As water spills over Australia's largest concrete dam into swollen rivers, the NSW premier has defended cancelling a major flood mitigation project.
The Warragamba Dam, southwest of Sydney, reached 100 per cent capacity on Saturday morning after more than 200mm fell over its catchment in 48 hours.
A record-breaking deluge across Sydney has led to evacuation warnings and orders being issued to several riverside communties including around Penrith, downstream of Warragamba.
The Liberal-National coalition proposed raising the 142-metre dam wall by 14m, saying it could prevent 10,000 homes in western Sydney from inundation during a record flood and stop 70,000 needing to be evacuated.

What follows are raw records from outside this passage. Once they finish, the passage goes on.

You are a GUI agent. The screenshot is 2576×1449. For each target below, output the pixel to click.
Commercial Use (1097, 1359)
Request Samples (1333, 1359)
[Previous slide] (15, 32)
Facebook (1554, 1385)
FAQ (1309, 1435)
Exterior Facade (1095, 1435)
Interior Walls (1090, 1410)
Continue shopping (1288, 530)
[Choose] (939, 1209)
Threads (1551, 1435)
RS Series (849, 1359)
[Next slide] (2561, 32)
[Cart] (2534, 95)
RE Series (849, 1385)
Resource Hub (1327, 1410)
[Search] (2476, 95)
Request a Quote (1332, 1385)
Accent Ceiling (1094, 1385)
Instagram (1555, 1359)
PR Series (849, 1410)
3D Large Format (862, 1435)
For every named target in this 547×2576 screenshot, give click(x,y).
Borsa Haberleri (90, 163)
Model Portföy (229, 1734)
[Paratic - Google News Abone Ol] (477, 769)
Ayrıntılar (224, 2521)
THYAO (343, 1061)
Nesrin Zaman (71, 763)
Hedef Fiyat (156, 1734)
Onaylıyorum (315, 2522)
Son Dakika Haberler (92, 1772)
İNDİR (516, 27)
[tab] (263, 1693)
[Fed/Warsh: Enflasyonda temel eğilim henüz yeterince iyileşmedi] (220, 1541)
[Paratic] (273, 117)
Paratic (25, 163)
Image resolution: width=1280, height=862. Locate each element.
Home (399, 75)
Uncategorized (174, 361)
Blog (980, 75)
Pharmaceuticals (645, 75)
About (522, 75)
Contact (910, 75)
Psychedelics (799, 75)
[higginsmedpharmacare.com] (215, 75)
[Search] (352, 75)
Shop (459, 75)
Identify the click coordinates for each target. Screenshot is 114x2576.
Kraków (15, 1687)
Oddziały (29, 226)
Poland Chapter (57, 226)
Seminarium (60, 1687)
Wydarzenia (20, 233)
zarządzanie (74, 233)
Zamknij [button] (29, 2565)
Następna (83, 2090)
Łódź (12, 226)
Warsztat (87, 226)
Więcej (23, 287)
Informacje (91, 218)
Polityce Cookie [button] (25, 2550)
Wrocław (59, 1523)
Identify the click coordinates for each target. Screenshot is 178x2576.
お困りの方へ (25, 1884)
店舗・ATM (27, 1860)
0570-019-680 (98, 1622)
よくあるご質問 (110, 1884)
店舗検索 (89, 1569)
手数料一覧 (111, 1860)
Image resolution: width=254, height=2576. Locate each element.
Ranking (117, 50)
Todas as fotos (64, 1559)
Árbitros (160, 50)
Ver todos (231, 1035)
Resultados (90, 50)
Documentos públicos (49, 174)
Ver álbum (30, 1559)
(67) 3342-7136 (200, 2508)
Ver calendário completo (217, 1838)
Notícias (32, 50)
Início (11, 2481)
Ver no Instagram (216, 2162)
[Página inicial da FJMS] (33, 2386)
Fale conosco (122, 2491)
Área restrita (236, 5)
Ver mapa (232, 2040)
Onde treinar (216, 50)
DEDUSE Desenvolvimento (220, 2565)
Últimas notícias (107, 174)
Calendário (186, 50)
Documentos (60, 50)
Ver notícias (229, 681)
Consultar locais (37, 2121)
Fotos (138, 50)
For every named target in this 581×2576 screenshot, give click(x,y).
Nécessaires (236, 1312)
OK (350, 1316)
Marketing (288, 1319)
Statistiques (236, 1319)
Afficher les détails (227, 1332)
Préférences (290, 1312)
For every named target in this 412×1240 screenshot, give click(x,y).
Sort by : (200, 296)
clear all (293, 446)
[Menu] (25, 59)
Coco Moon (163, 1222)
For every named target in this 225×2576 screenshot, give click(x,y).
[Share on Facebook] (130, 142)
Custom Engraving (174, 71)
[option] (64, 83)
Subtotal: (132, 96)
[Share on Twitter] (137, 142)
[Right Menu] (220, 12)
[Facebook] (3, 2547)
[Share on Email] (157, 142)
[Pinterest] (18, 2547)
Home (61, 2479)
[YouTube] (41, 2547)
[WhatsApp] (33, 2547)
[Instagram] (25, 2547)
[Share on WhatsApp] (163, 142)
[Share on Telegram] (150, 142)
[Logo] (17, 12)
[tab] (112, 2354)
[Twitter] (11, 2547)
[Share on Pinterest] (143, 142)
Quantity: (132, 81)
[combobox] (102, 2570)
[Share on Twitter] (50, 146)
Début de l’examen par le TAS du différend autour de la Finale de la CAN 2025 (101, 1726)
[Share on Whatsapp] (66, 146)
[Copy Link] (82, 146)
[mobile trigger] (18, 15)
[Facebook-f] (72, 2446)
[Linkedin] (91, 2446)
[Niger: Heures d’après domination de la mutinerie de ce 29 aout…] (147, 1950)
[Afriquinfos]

But Labor Premier Chris Minns on Saturday defended cancelling the multi-billion-dollar project, arguing it would not have helped in the current flood and still left downstream communities vulnerable.
The premier said $2 billion to $3 billion was a lot of money to put into what was termed a flood mitigation program that wouldn't stop flash flooding in those communities.
"You're already seeing some bridges closed some rivers rising and water from the top of Warragamba has only just begun in the last couple of hours," he said.
Mr Minns said 45 per cent of floodwaters in the region came from tributaries and rivers, not over the top of Warragamba Dam.
The proposal to raise the dam wall was also mired in controversy for causing the inundation of historical Indigenous sites and native forest.
The premier boasted of another government decision that halted the development of low-lying areas along the Hawkesbury and Nepean rivers.
He said the decision to avoid adding more residents to flood-prone areas, increasing the risk of harm and choking evacuation routes, had been vindicated.
"Events like today and yesterday prove that it was the right decision although it's a tough call because obviously we need housing," Mr Minns said.
But he sidestepped calls to discuss flood mitigation measures for northwest Sydney with the Hawkesbury council.
Local mayor Sarah McMahon said the lack of answers from government before communities were again flooded this week, was not good enough.
"I hope it doesn't take something to happen before he finally listens and accepts my invitation to come to the Hawkesbury and tell us his mitigation plans," she said on Thursday.
Mr Minns said he was "not going to play politics right now".
"We can get to policy changes and disputes between politicians as soon as we're out of the danger period, and I'd encourage every political and civic leader to adopt that," he said.